[[ Dataset extract, beginning ]]

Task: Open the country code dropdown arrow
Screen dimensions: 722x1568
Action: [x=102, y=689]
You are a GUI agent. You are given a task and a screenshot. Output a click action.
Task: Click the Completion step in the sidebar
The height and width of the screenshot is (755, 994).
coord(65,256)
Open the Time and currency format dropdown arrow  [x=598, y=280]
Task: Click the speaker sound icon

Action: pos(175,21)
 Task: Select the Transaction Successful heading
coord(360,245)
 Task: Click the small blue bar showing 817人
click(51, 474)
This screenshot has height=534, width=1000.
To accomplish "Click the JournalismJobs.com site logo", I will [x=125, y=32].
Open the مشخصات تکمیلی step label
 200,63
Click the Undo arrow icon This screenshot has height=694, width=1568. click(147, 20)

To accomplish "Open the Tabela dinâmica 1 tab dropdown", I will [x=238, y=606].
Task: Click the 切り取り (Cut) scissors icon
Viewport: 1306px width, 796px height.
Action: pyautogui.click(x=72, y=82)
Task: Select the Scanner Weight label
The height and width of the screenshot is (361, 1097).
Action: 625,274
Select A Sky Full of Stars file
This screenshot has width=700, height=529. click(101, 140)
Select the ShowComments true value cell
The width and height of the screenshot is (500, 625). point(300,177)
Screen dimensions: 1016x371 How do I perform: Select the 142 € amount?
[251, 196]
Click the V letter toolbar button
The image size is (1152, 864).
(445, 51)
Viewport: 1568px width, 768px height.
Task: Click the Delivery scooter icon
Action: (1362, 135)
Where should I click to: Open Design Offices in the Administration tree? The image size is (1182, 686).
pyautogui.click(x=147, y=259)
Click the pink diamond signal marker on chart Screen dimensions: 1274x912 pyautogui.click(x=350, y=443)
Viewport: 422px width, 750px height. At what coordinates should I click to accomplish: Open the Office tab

[[ Dataset extract, end ]]

What you need to do:
Search the entries for the word "arrow". Copy every line where it occurs.

Task solution:
Task: Open the country code dropdown arrow
Open the Time and currency format dropdown arrow  [x=598, y=280]
Click the Undo arrow icon This screenshot has height=694, width=1568. click(147, 20)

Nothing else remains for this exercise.